I have heard of your paintings well enough. God hath given you one face and you make yourselves another […] It hath made me mad.
(III.i.)
Hamlet here claims that the deceitfulness of women, who wear makeup to look like something they’re not, is what has driven him mad. Hamlet’s madness is one of the more ambiguous elements of the play. While at certain times he explicitly says he is only pretending to be mad, at other times he seems possibly sincere about admitting he’s lost his grip on sanity. Throughout the play, Hamlet does seem genuinely troubled by his feelings about women, heaping abuse on both Gertrude and Ophelia with no particular purpose.

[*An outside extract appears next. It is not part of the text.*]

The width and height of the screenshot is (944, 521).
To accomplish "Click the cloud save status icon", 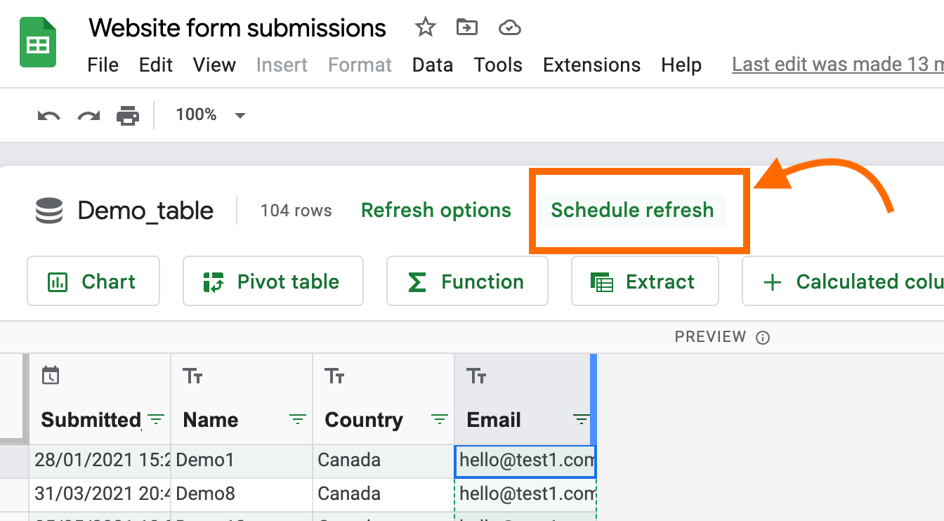I will coord(509,27).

Do you think I meant country matters?
(III.ii.)
When the court assembles to watch Hamlet’s play, Hamlet is supposed to be watching King Claudius for signs of guilt. Instead, he seems preoccupied with his misogynistic feelings about women. When Ophelia tries to ask him polite questions about the play, he responds with cruel sexual jokes. In this line, the word “count-ry” is a pun.
Your worm is your only emperor for diet. We fat all creatures else to feed us, and we fat ourselves for maggots.
(IV.iii.)
Hamlet says this to Claudius, having been escorted into Claudius’s presence by armed guards after killing Polonius. At this point in the play Hamlet has to convince Claudius that he’s insane he won’t be held accountable for the murder or be perceived as a direct and immediate threat to Claudius, and it works—Claudius does think he’s dangerous, but also that he’s out of his mind. Hamlet’s words literally mean “The worm has the most exclusive diet (because it eats humans after they’re buried). Humans fatten other animals to eat, but they also fatten themselves to be eaten by worms.” The words can be taken as evidence of Hamlet’s morbid obsession with death and decay, or as a reminder that we are all mortal, but they have a menacing undertone as well, subtly reminding Claudius that he is mortal and will at some point be food for worms.
There’s a divinity that shapes our ends,
Rough-hew them how we will.
(V.ii.)
Hamlet makes this remark to Horatio while explaining how he woke up on board the ship to England and on a sudden impulse snuck in and stole the king’s letter from Rosencrantz and Guildenstern. The point Hamlet is making is that sometimes when we act impulsively or rashly things turn out well, showing that there is a divine power shaping our lives. The significance of Hamlet’s remark is that it shows how much he has changed since the first half of the play. In the early acts, Hamlet had been indecisive but also very preoccupied with knowing the truth and determining the best thing to do. After he kills Polonius, and through the end of the play, Hamlet acts much more recklessly and is prepared to do things and let the chips fall where they may. This attitude carries him into the last act, where Claudius and Laertes have laid a trap for him in the fencing match, but Hamlet is no longer particularly concerned with what happens to himself and gladly accepts, hoping the outcome will somehow fall in his favor.